→ **PROBLEM DETAILS**
Rewrite the rows from the start of the rows through the line holding "[x=66, y=223]", inclusive, replacing "checkbox" with "check box" and leaving everything else unchanged.

→ **DATA FOR THIS EXERCISE**

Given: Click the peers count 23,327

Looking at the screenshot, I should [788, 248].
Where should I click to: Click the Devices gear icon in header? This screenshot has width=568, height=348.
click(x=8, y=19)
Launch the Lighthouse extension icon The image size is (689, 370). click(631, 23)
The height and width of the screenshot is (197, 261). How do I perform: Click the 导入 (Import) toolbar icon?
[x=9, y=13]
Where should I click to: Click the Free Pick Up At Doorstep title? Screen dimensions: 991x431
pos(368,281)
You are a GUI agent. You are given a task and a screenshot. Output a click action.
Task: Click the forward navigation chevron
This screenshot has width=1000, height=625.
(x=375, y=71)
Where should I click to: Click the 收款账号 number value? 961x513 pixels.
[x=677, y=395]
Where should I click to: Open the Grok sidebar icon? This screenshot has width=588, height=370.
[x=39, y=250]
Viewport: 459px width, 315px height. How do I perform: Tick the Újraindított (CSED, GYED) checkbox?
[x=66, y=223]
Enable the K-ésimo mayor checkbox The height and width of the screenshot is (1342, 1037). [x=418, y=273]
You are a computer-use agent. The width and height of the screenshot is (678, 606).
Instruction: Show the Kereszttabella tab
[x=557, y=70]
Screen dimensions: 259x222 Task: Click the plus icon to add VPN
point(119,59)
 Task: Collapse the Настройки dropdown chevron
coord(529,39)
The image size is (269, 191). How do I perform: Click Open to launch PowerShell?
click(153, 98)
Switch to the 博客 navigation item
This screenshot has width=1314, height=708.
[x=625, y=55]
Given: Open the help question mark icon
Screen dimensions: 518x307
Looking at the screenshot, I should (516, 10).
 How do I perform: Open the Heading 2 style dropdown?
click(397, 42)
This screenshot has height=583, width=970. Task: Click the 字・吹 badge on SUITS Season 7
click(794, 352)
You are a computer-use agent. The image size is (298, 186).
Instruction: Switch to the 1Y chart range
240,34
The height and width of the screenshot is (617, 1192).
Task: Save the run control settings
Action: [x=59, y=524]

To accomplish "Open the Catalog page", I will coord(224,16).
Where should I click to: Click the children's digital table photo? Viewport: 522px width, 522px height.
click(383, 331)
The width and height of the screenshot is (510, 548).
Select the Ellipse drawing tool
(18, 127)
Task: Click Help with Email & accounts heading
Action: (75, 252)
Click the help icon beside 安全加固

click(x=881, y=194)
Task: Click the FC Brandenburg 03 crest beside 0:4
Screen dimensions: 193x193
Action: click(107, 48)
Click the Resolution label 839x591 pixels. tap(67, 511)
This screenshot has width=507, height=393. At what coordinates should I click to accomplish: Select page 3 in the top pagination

→ **RESULT FOR THIS TASK**
Given: Click the peers count 23,327

Looking at the screenshot, I should [788, 248].
Where should I click to: Click the Devices gear icon in header? This screenshot has width=568, height=348.
click(x=8, y=19)
Launch the Lighthouse extension icon The image size is (689, 370). click(631, 23)
The height and width of the screenshot is (197, 261). How do I perform: Click the 导入 (Import) toolbar icon?
[x=9, y=13]
Where should I click to: Click the Free Pick Up At Doorstep title? Screen dimensions: 991x431
pos(368,281)
You are a GUI agent. You are given a task and a screenshot. Output a click action.
Task: Click the forward navigation chevron
This screenshot has width=1000, height=625.
(x=375, y=71)
Where should I click to: Click the 收款账号 number value? 961x513 pixels.
[x=677, y=395]
Where should I click to: Open the Grok sidebar icon? This screenshot has width=588, height=370.
[x=39, y=250]
Viewport: 459px width, 315px height. How do I perform: Tick the Újraindított (CSED, GYED) check box?
[x=66, y=223]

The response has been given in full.